Start of Extracted entries
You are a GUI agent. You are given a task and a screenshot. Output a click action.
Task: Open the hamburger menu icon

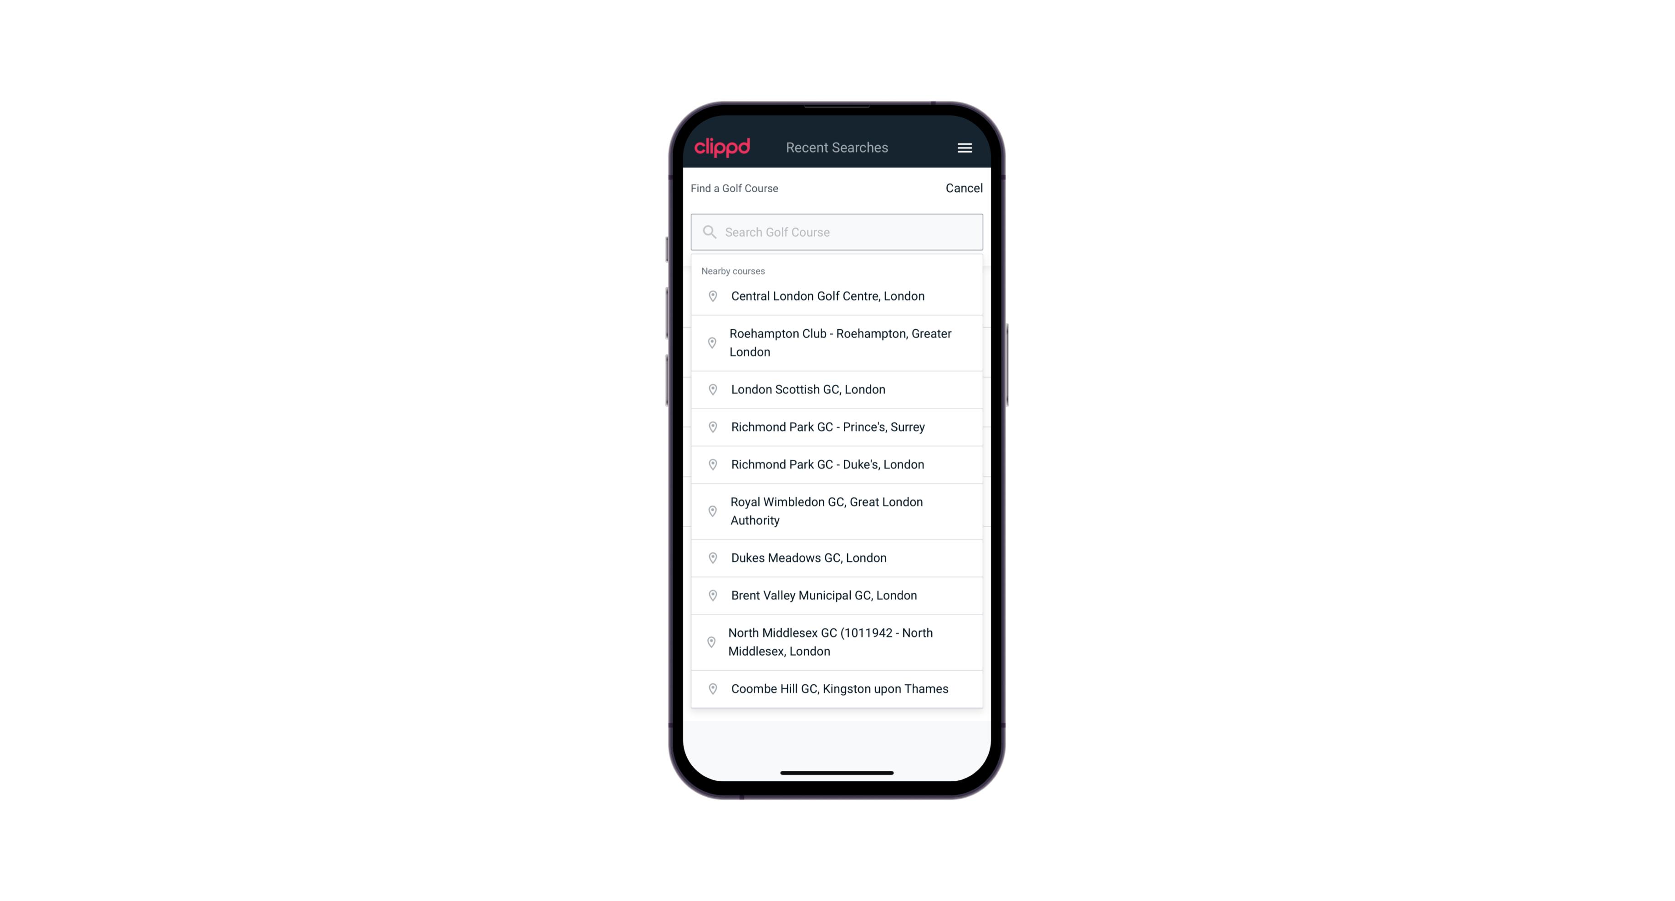coord(964,148)
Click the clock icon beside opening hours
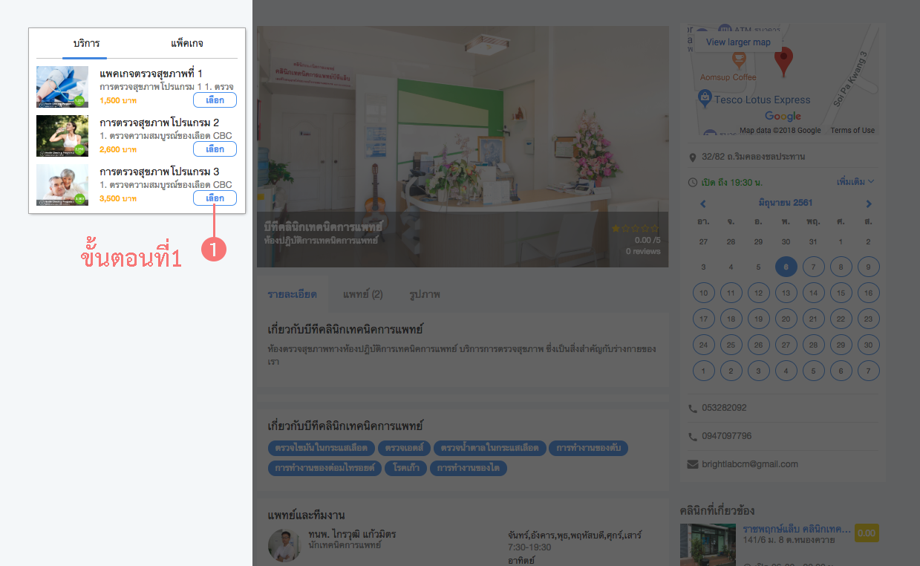The width and height of the screenshot is (920, 566). [x=693, y=182]
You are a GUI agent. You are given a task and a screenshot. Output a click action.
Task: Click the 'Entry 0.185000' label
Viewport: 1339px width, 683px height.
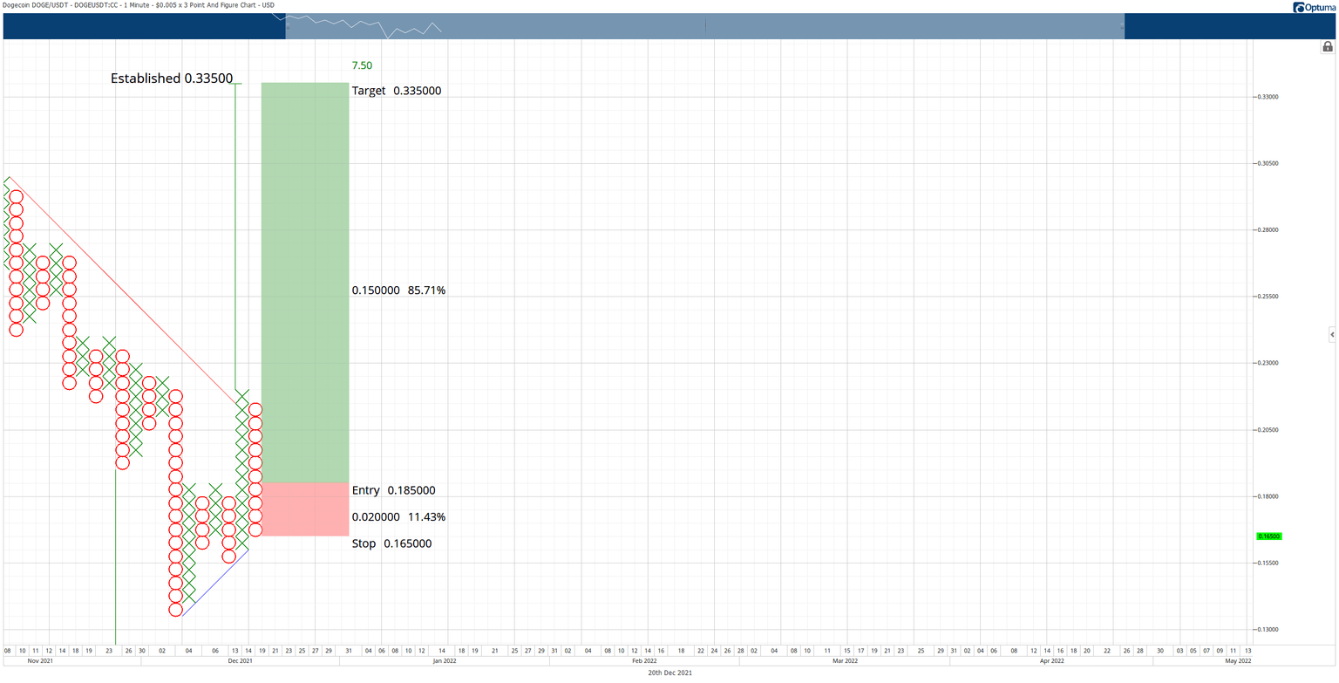coord(393,491)
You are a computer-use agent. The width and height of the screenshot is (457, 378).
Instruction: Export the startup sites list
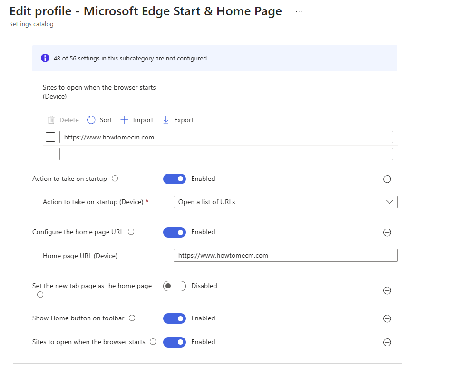[178, 120]
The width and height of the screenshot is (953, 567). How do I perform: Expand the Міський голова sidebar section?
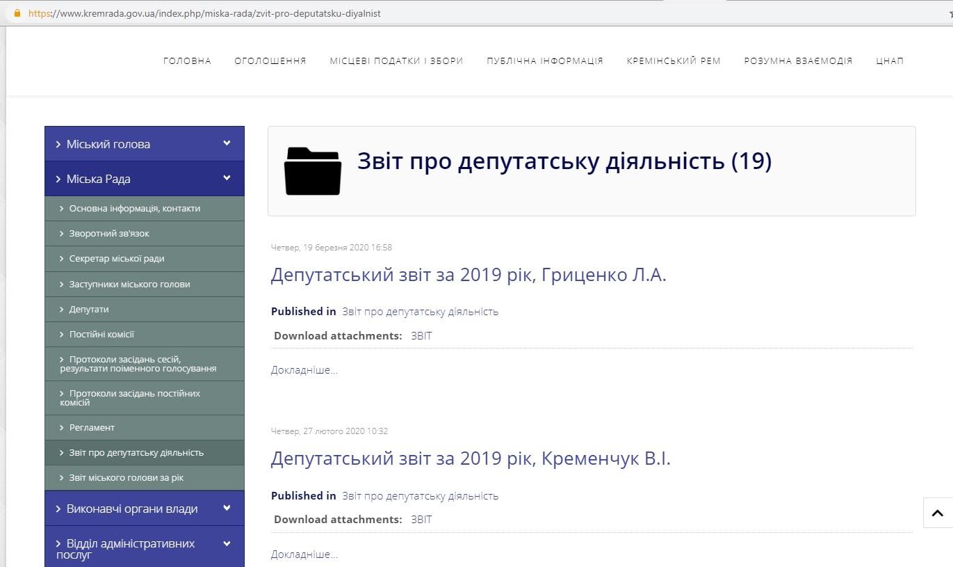click(x=227, y=143)
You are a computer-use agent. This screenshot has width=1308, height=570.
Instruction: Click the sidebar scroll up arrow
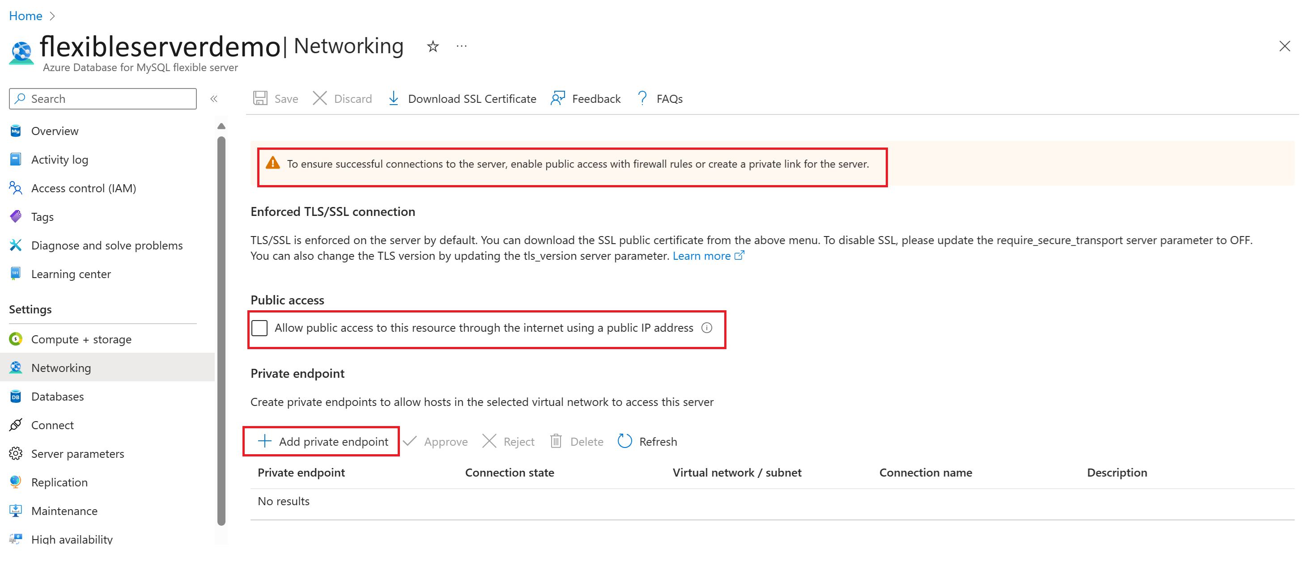point(221,126)
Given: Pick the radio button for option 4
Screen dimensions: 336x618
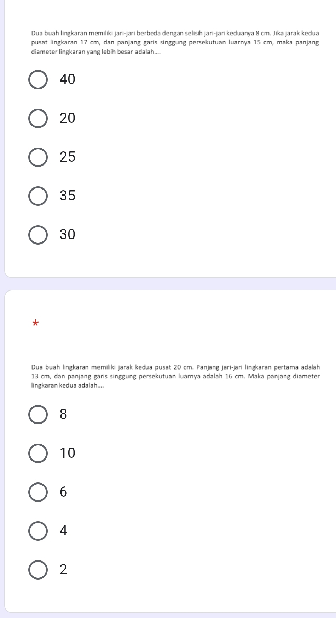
End of Extracted entries
Assignment - Output every entry exactly, leaving out pictures.

Reply -
You are a GUI agent. You are given a task and a screenshot. Output a click action.
Task: Open the hamburger menu icon

coord(964,148)
Click the clock icon beside opening hours
The width and height of the screenshot is (920, 566). [x=693, y=182]
You are a GUI agent. You are given a task and a screenshot. Output a click action.
Task: Click the 'Entry 0.185000' label
Viewport: 1339px width, 683px height.
coord(393,491)
You are a computer-use agent. The width and height of the screenshot is (457, 378).
Instruction: Export the startup sites list
[178, 120]
The width and height of the screenshot is (953, 567). How do I perform: Expand the Міський голова sidebar section?
click(x=227, y=143)
You are a computer-use agent. This screenshot has width=1308, height=570.
Instruction: Click the sidebar scroll up arrow
point(221,126)
Given: Pick the radio button for option 4
Screen dimensions: 336x618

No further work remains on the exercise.